● Provided passage:
>>>
Convicting Putin: how the full-scale war changed Ukraine’s attitude towards the crime of aggression
“The beginning of the end of Russia’s impunity for the crime of aggression” – this is how Andriy Kostin, the Prosecutor General of Ukraine, characterized the inauguration of the International Center for the Prosecution of Crimes of Aggression against Ukraine. The Center embarked on its mission in The Hague on July 3. Prosecutors hailing from Ukraine and allied nations will conduct investigations into the crime of aggression. Concurrently, the scrutiny of the crime of aggression continues within Ukraine. From January 2022 to April 2023, 74 criminal proceedings were instigated under Article 437 of the Criminal Code, which pertains to the planning, preparation, initiation, and execution of an aggressive war.
The MIHR delved into how both law enforcement and the judiciary have altered their stance towards the crime of aggression in Ukraine post-February 24, 2022. Additionally, they probed how these investigations align with Ukraine’s official standpoint concerning the formation of an international tribunal to prosecute the leadership of the Russian Federation.
Crime of aggression and Ukraine
In 2014, Russia occupied Crimea, marking the inaugural episode of its aggression against Ukraine. This action satisfied the criteria established in the UN General Assembly resolution 3314 (XXIX) dated December 14, 1974. The ensuing armed conflict in eastern Ukraine further underscored Russia’s belligerence. In order to instigate this conflict, Russia orchestrated and funded factions of “separatists”, deploying its own military forces to augment their efforts. Andriy Yakovlev, managing partner of Umbrella Law Firm and MIHR expert, points out that current international law favors the term “international armed conflict” over “war”, reserving the latter designation for conflicts that have been officially declared.
<<<
● Supplied material:
>>>
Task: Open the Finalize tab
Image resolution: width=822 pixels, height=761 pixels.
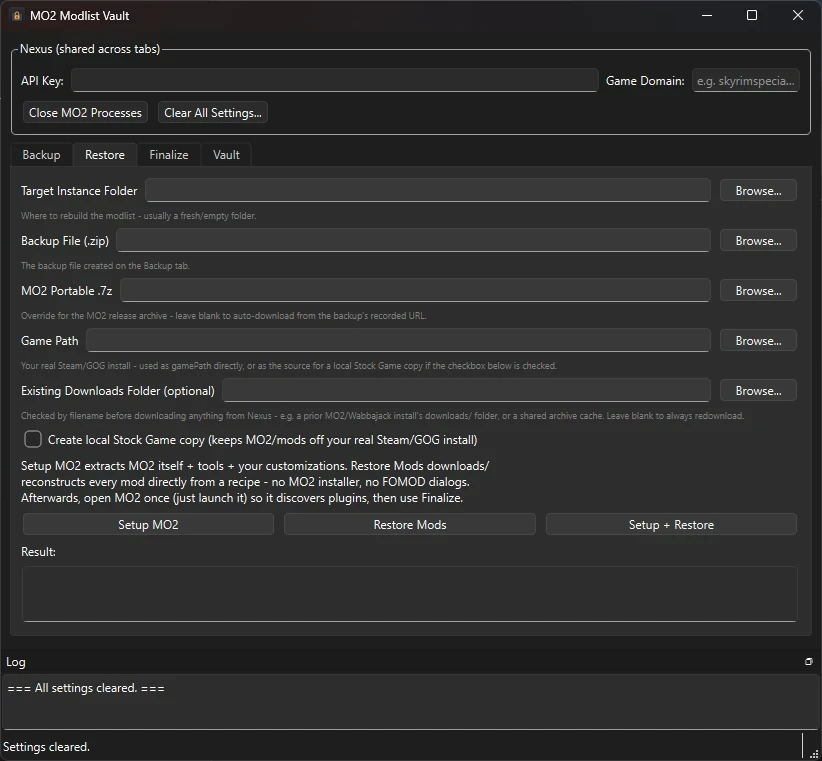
<<<
● Work instructions:
#1 Write out the part of the crime-of-aggression article starting with "Convicting Putin: how" and going on through "an aggressive war.".
#2 In the crime-of-aggression article, how many criminal proceedings were opened under Article 437 of the Criminal Code between January 2022 and April 2023?

● Results by task:
#1
Convicting Putin: how the full-scale war changed Ukraine’s attitude towards the crime of aggression
“The beginning of the end of Russia’s impunity for the crime of aggression” – this is how Andriy Kostin, the Prosecutor General of Ukraine, characterized the inauguration of the International Center for the Prosecution of Crimes of Aggression against Ukraine. The Center embarked on its mission in The Hague on July 3. Prosecutors hailing from Ukraine and allied nations will conduct investigations into the crime of aggression. Concurrently, the scrutiny of the crime of aggression continues within Ukraine. From January 2022 to April 2023, 74 criminal proceedings were instigated under Article 437 of the Criminal Code, which pertains to the planning, preparation, initiation, and execution of an aggressive war.

#2 74